Remember sequestration, those 5 percent across-the-board cuts to federal programs that went into effect last March? These days, with the debt-ceiling debate and the shutdown sucking up all of the oxygen in Washington, it seems some in Congress may have pushed them to the backburner.
To bring the issue back into the spotlight, Reps. Rosa DeLauro, D-Conn., and George Miller, D-Calif., the top Democrats on the committees overseeing education funding and policy, put out a report Thursday detailing how the sequester cuts have hit school districts around the country.
For instance, they say, the Cleveland Metropolitan School District has had to eliminate all of its school social workers, thanks to cuts in Title I funding. And they say that Travis City Unified School District in Fairfield, Calif., now has a high school average class size of 39, thanks to federal cuts. Broward County schools in Florida have eliminated five of 11 behaviorial specialists, 10 special education program specialists, and an assistive technology position, due to cuts in special education funding. And Lee County schools in Florida elimiated about 100 paraprofessionals and specialists who work with students in special education, also due to reductions in special education funding.
However, some of the information in the report is outdated.
The report says that the Sioux City, Iowa, school district “is laying off up to 12 Title I reading staff, five special education staff, and 15 intervention staff funded through a federal grant.”
The actual number of layoffs in the district due to sequestration? Zero, Alison Benson, a spokeswoman for the district, told me.
While it’s true that a number of teachers were pink-slipped back in March, the district was able to find new jobs for those folks, thanks to retirements and general attrition. The district did lay off one counselor, but that wasn’t because of the loss of federal grant money, Benson said. All of the teachers pink-slipped due to sequestration found other positions in the district, she told me.
And while the district is down 10 Title I teachers overall compared to last year, Sioux City was able to partially make up for the loss by adding six new reading-intervention positions, paid for with state dollars. That’s still, of course, a net loss, which will impact the district’s neediest kids most directly.
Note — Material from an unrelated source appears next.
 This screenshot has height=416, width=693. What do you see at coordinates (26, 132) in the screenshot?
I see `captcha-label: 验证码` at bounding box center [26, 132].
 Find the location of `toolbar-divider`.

(Miller’s staff told me they relied on local media stories to inform their report, pointing me to this published story from March. School districts frequently begin their budgeting process at that point but typically don’t finalize everything until later in the year. Reduction-in-force notices are often retracted. We’ve put out calls to the other districts cited in the report and will add any other updates to the committees’ findings.)
In any case, Sioux City’s experience mirrors that of districts throughout the country, which ended up using their own state and local funds to help fill in where the feds had cut. (Much more in this story.) After all, state and local funding makes up more than 90 percent of K-12 financing nationally—so, the feds are a relatively minor investor. And, in many states, the fiscal picture is brightening, allowing states to help make up for the federal reductions.
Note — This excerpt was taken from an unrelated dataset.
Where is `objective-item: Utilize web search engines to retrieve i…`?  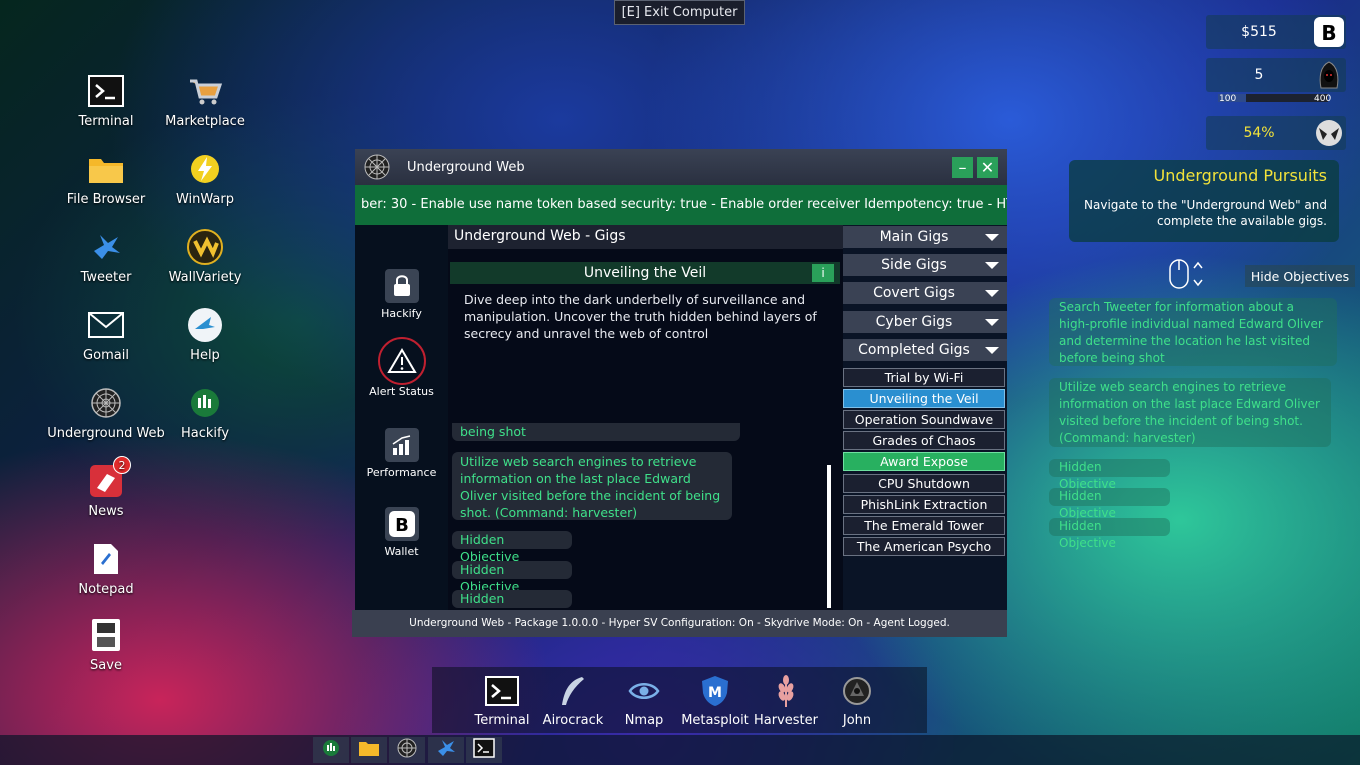 objective-item: Utilize web search engines to retrieve i… is located at coordinates (1190, 412).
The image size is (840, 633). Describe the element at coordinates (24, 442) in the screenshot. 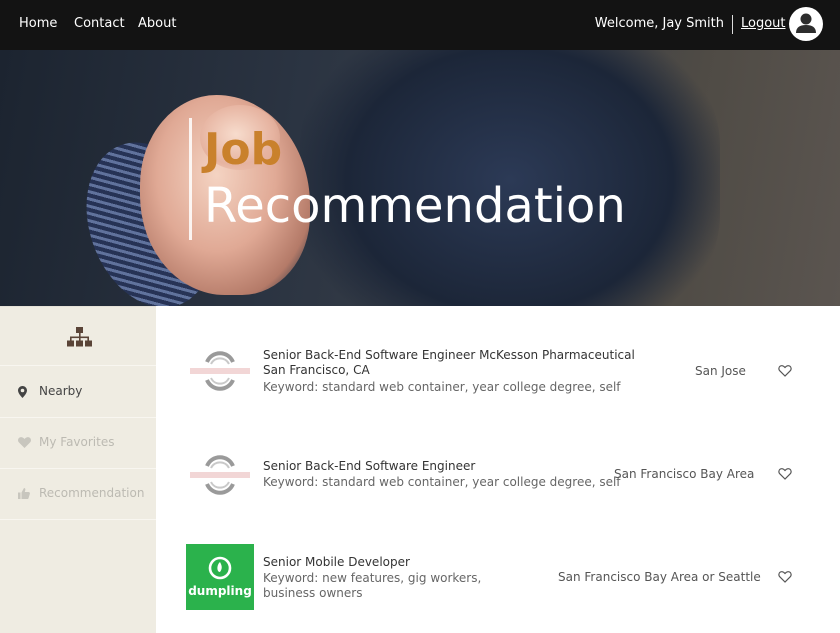

I see `heart-icon` at that location.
The question facing schools and Congress: How long can states and local governments keep tapping their own money to make up for the loss of federal dollars? What if there’s a sudden, major downturn in state revenues? Sequestration is slated to be in place for a decade unless Congress does something about it.
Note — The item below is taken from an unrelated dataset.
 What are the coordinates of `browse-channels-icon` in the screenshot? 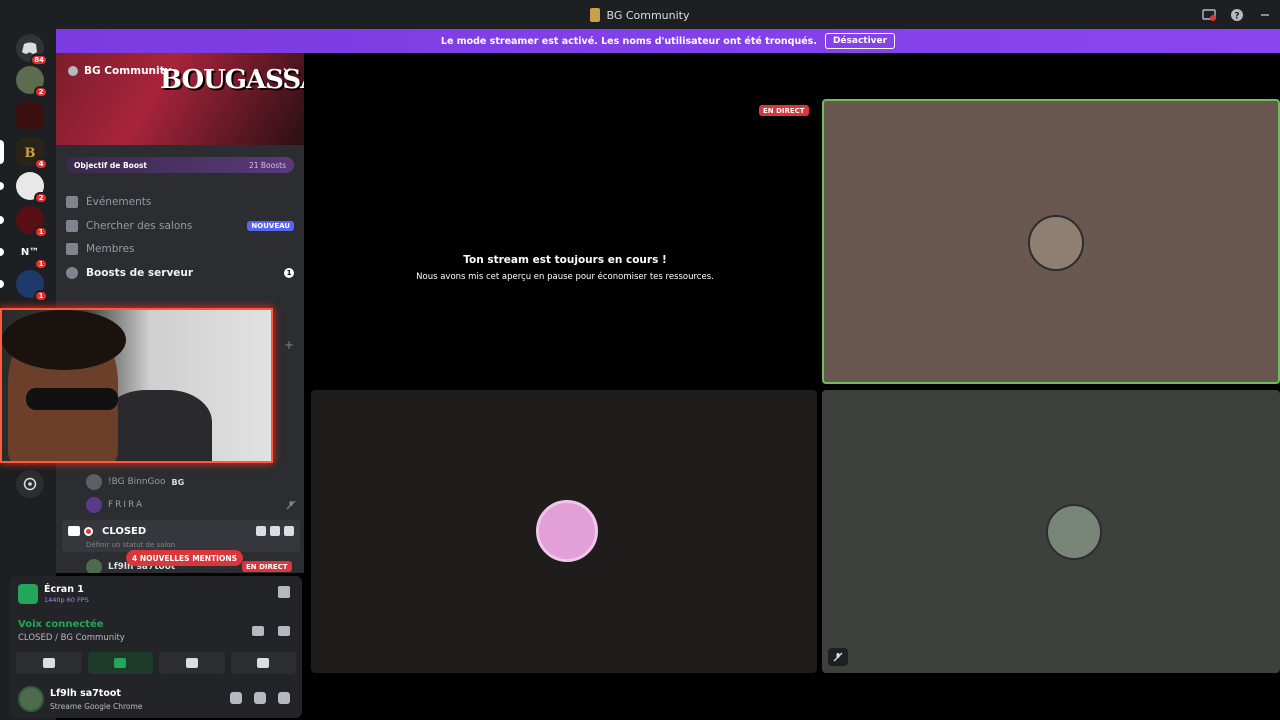 It's located at (72, 226).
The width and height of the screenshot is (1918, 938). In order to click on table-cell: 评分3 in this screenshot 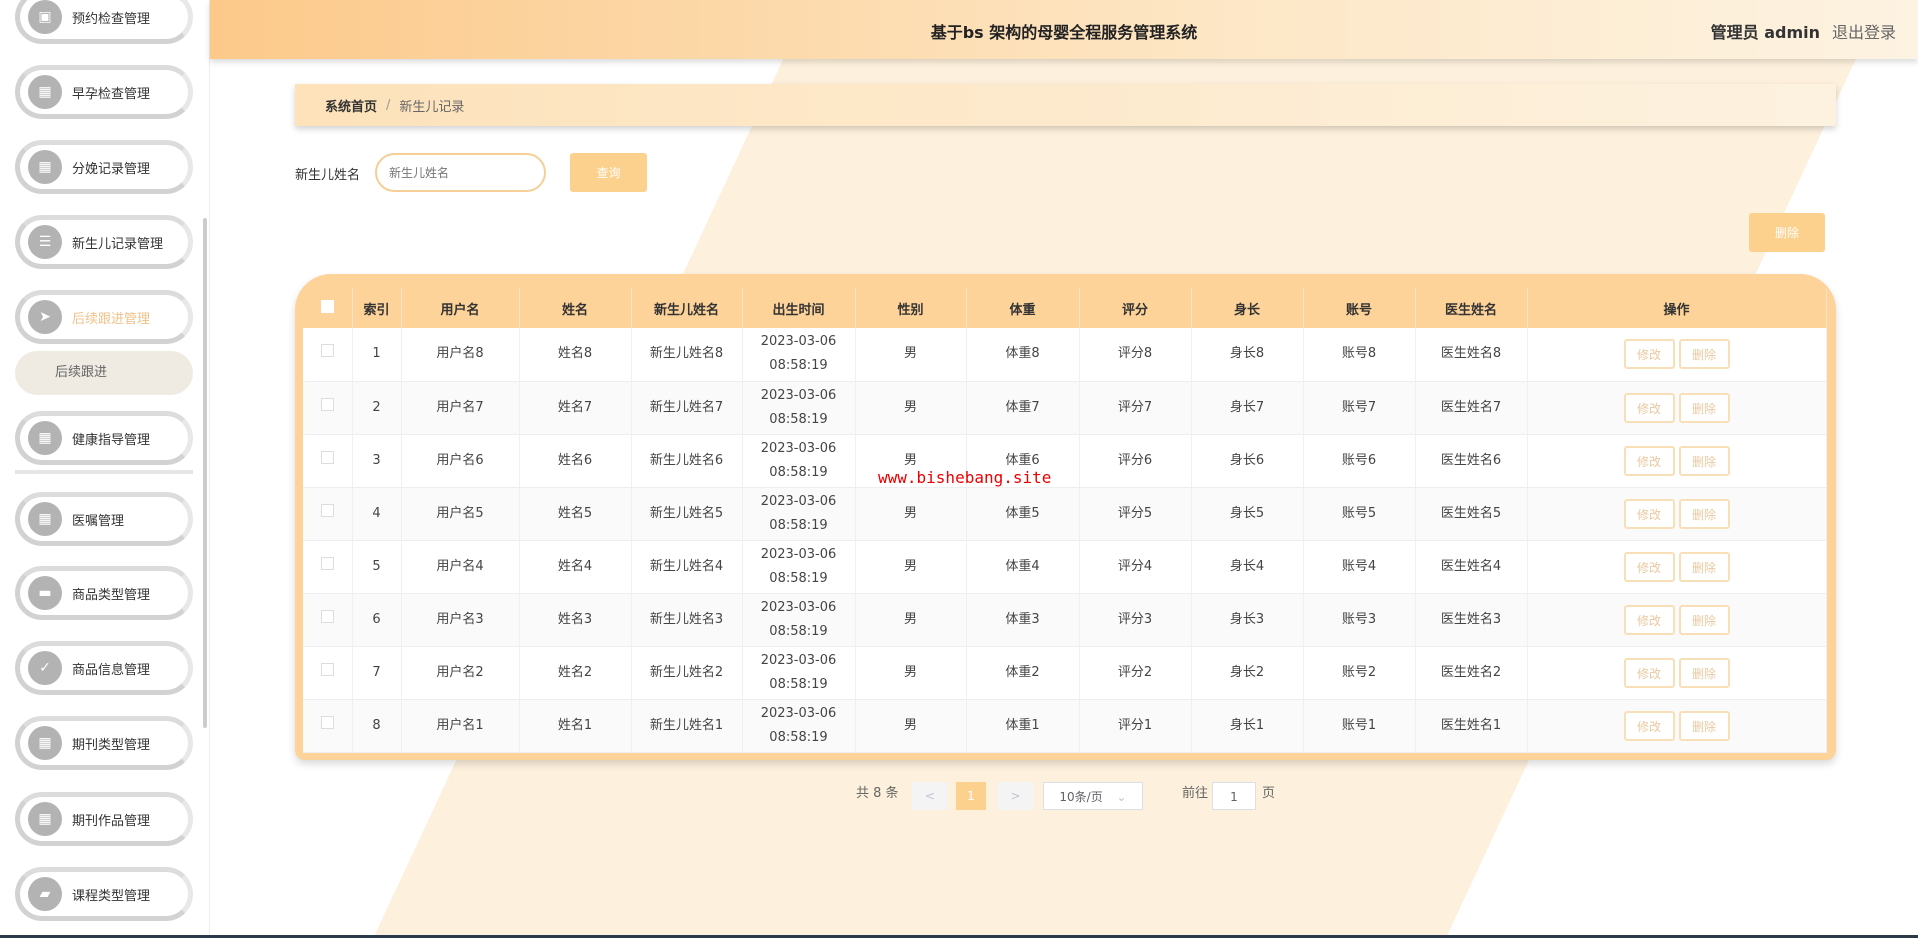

That seems to be the main point behind the lawmakers’ report.
“Earlier this year Sioux City faced a $300,000 hole in their budget due to the loss of federal funds from sequestration,” said Tiffany Edwards, a spokeswoman for Miller, in an email. “Thousands of districts across the country are being forced to find ways to fill gaps caused by unstable federal funding but that approach is hardly sustainable. It’s time Republicans accept responsibility for these painful cuts and immediately restore funding to our nation’s schools and other vital programs by ending the sequester.”